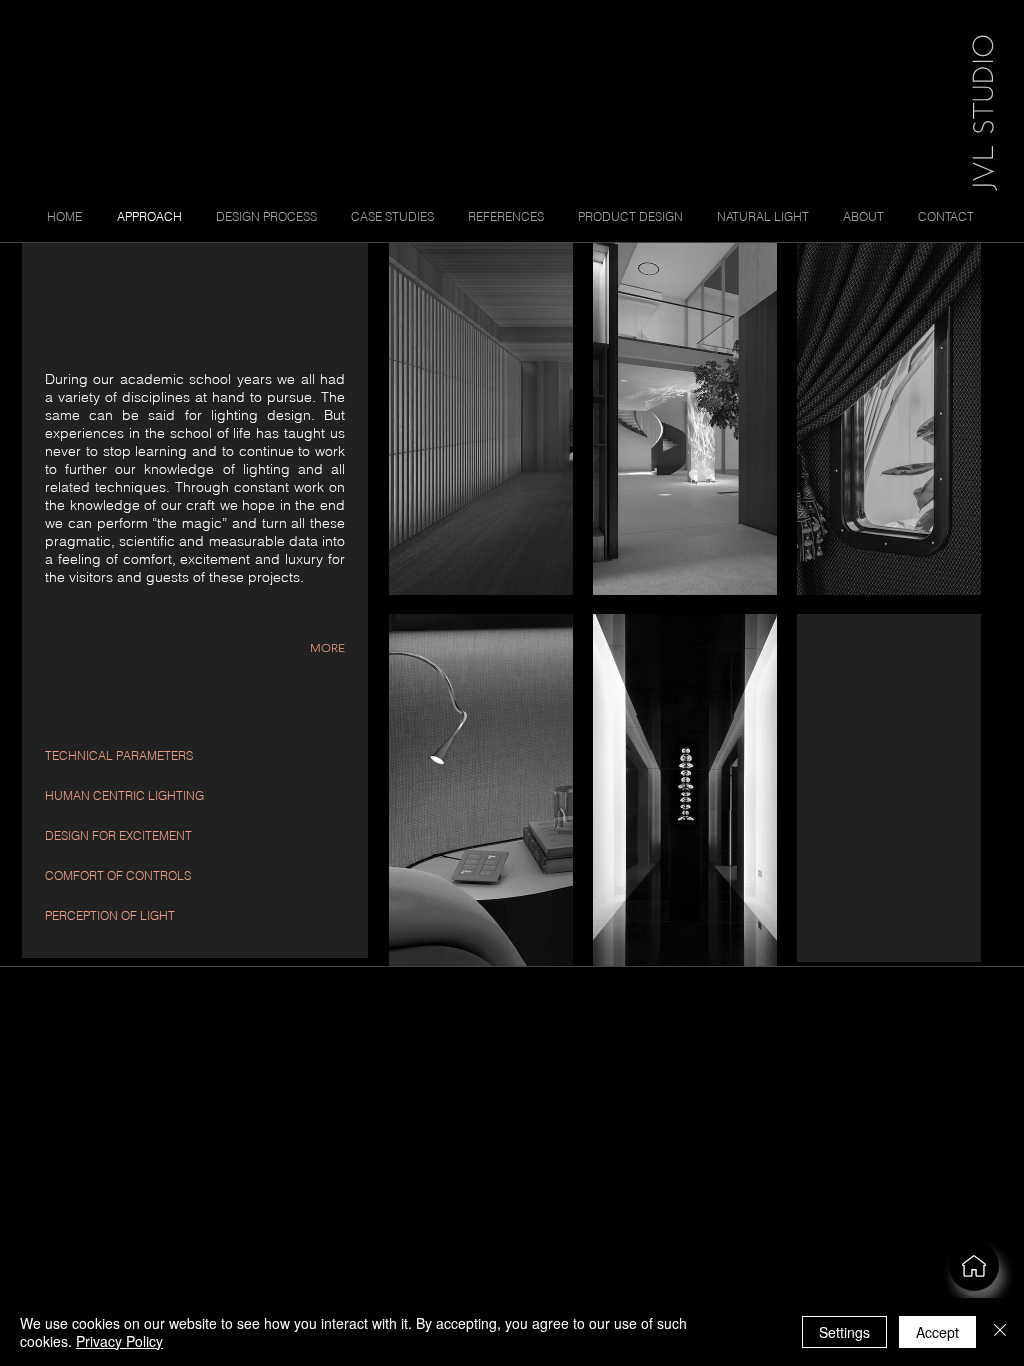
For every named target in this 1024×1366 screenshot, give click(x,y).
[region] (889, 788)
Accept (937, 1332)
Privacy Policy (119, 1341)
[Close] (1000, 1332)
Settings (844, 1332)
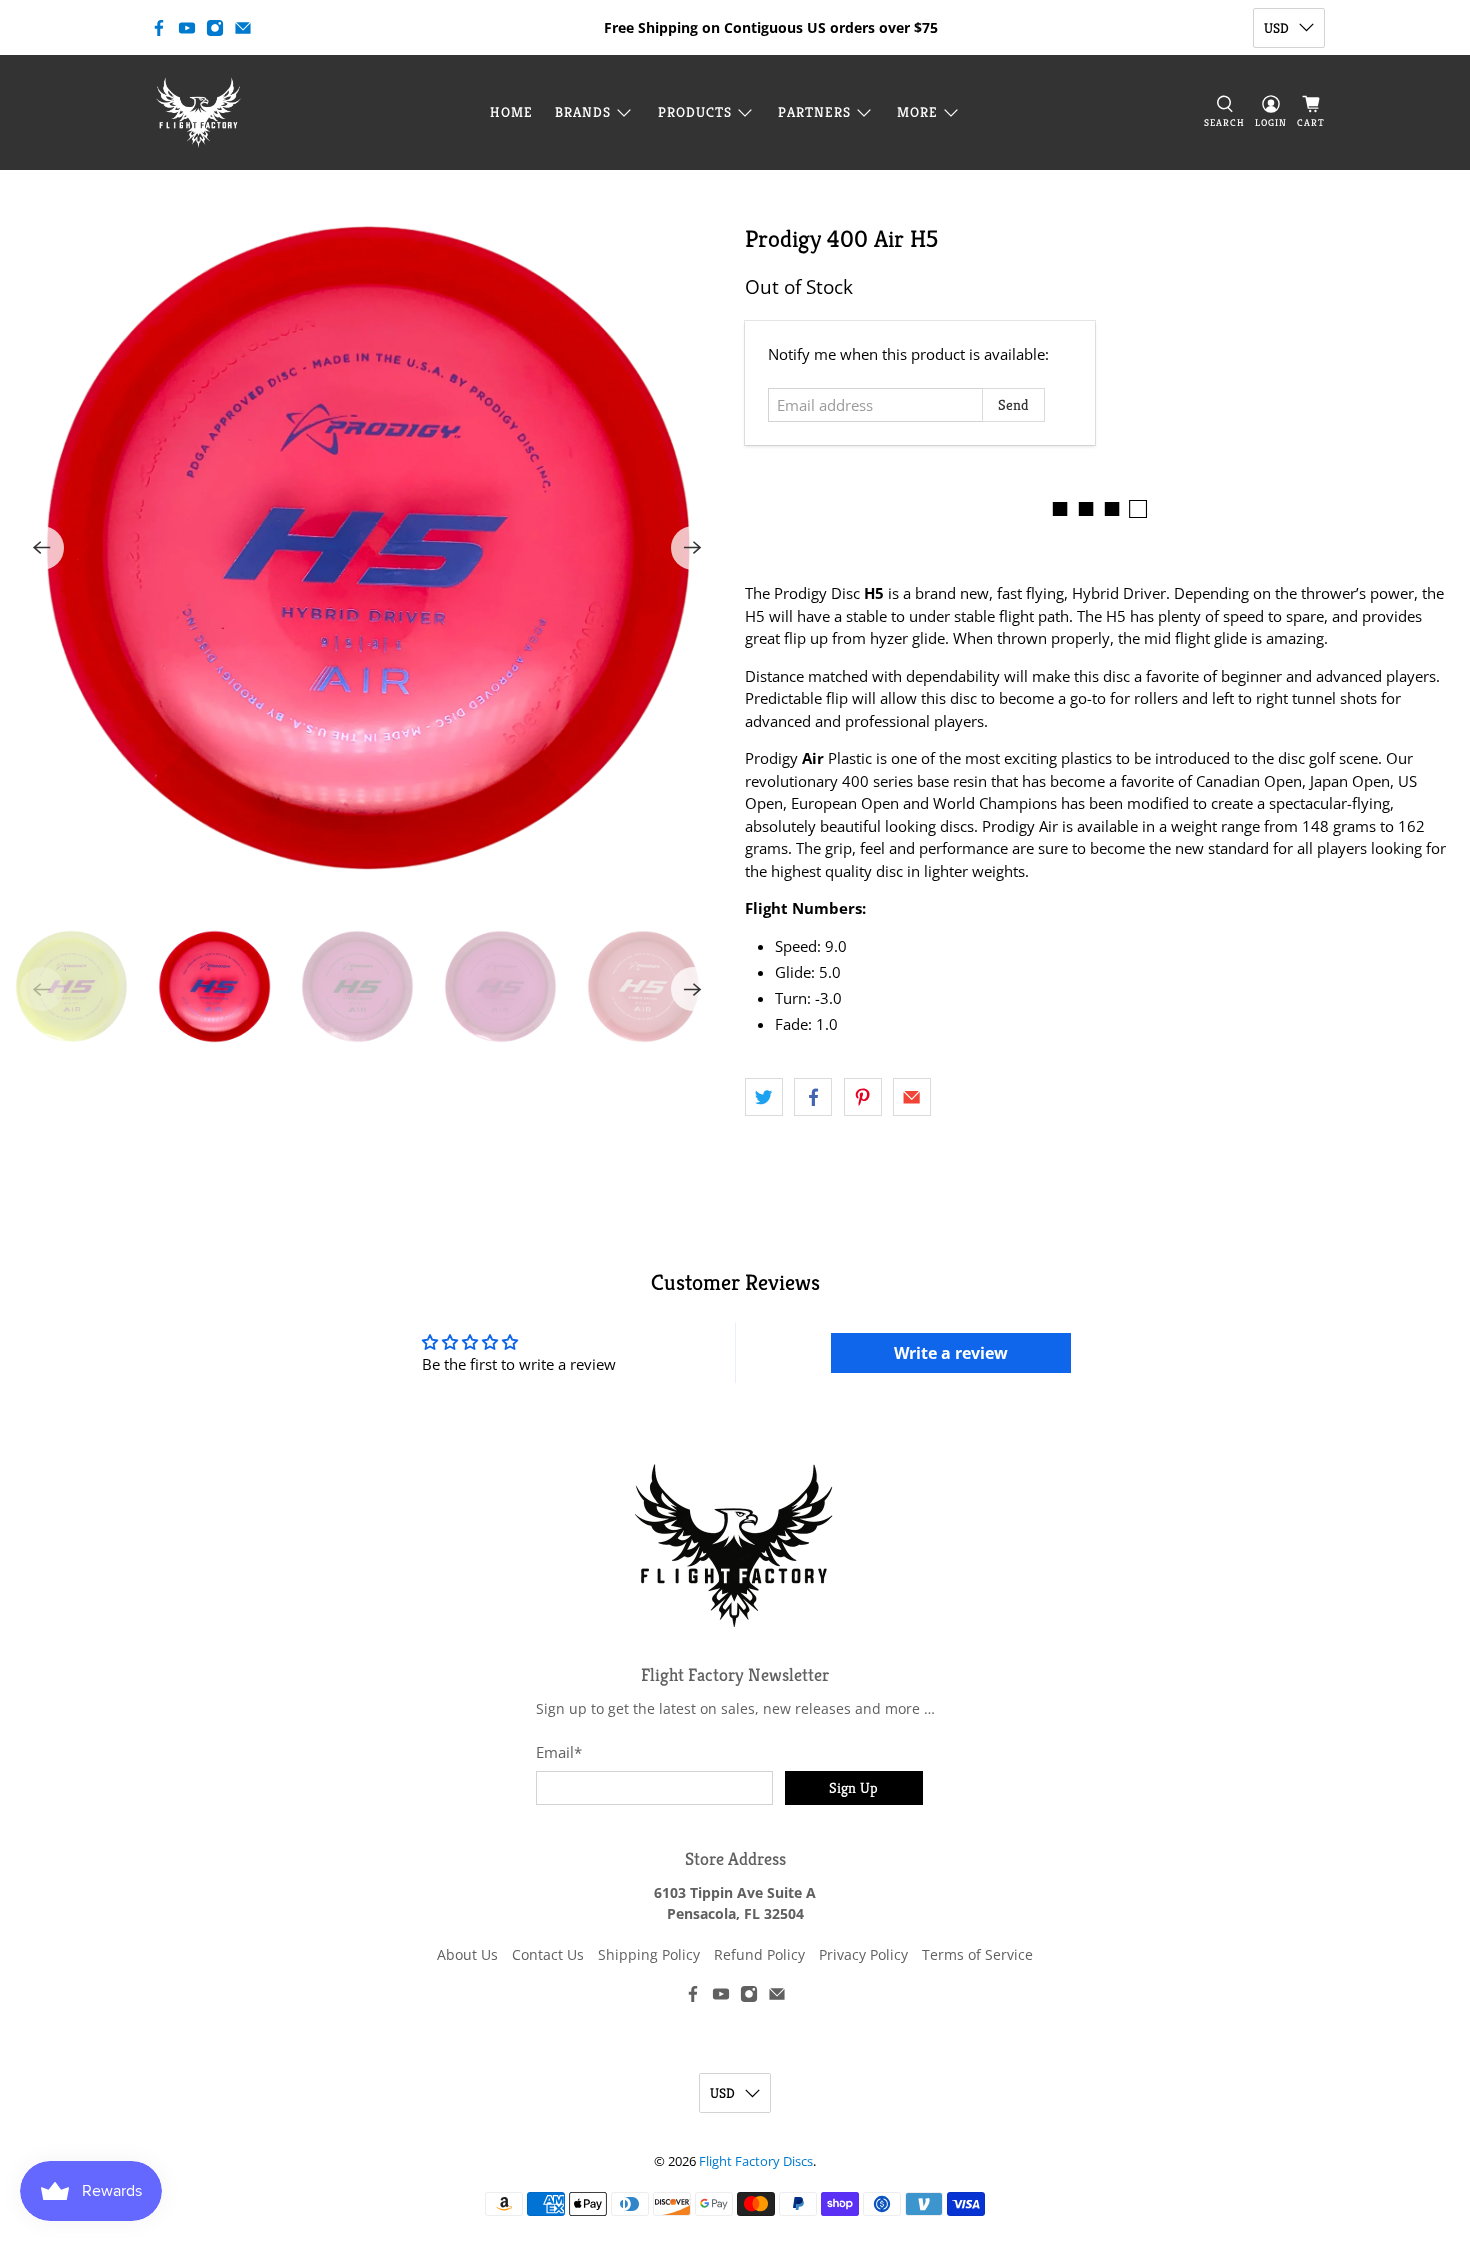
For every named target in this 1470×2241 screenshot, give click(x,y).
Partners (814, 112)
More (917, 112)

---

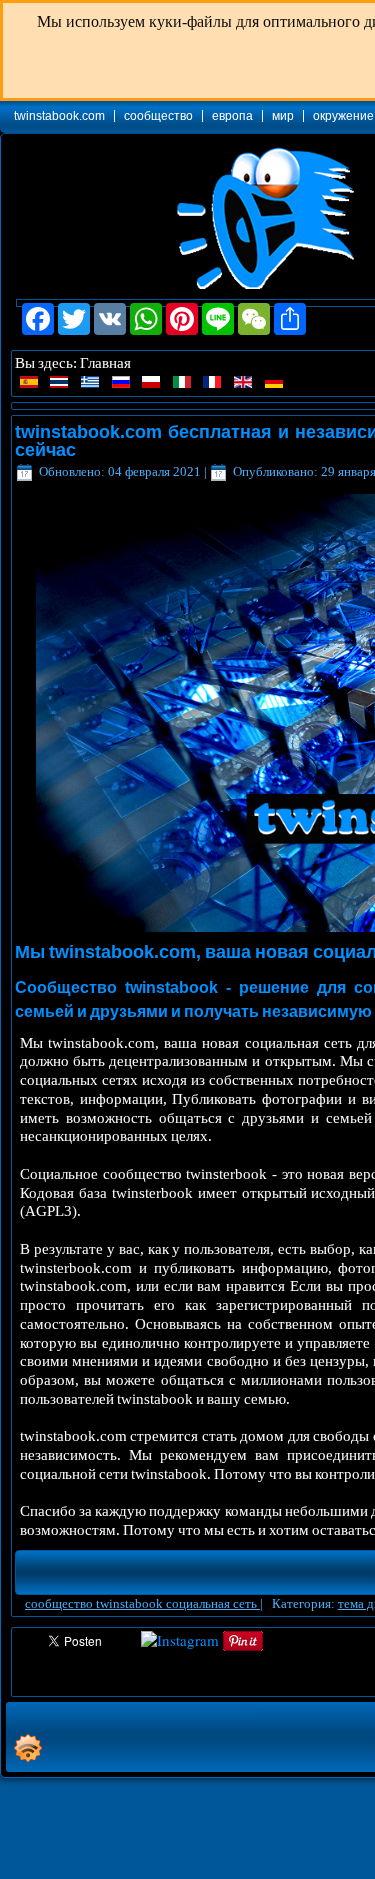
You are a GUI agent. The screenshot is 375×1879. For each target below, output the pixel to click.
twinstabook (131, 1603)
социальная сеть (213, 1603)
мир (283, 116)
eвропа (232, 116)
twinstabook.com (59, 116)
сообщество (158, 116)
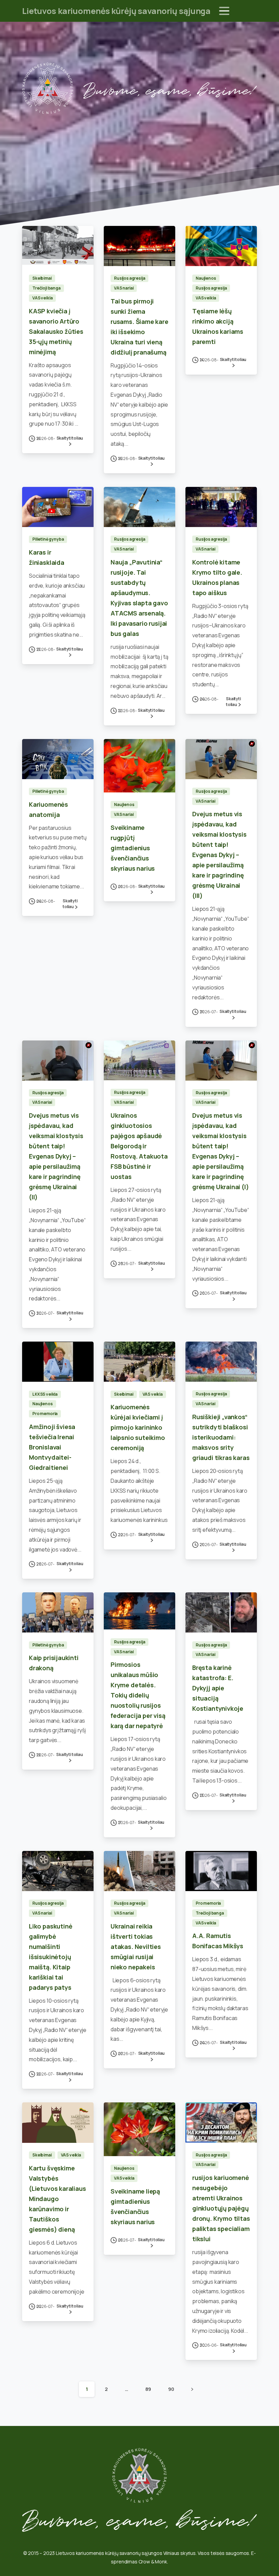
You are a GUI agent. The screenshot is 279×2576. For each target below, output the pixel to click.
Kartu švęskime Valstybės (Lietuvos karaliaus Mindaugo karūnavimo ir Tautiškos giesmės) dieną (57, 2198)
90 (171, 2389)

▸ Exercise aim: Scan the entries for lines with the string "give". Report only how many there are.

▸ Task output: 2